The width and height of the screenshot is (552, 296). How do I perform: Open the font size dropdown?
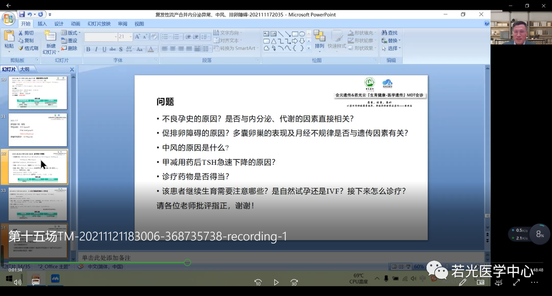(130, 37)
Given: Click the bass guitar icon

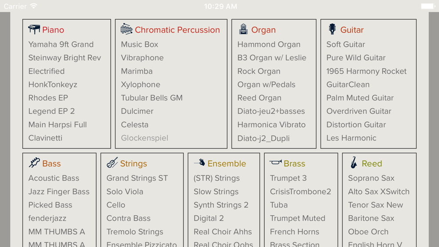Looking at the screenshot, I should coord(34,163).
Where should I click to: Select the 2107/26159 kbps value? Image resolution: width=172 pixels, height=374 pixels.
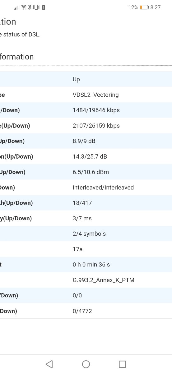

---*---

> **EXERCISE PROMPT**
For this step, transcribe all the material above exactly and drop the images.

> **RESULT**
The width and height of the screenshot is (552, 296). How do I perform: Open the font size dropdown?
(130, 37)
Given: Click the bass guitar icon

Looking at the screenshot, I should coord(34,163).
Where should I click to: Select the 2107/26159 kbps value? Image resolution: width=172 pixels, height=374 pixels.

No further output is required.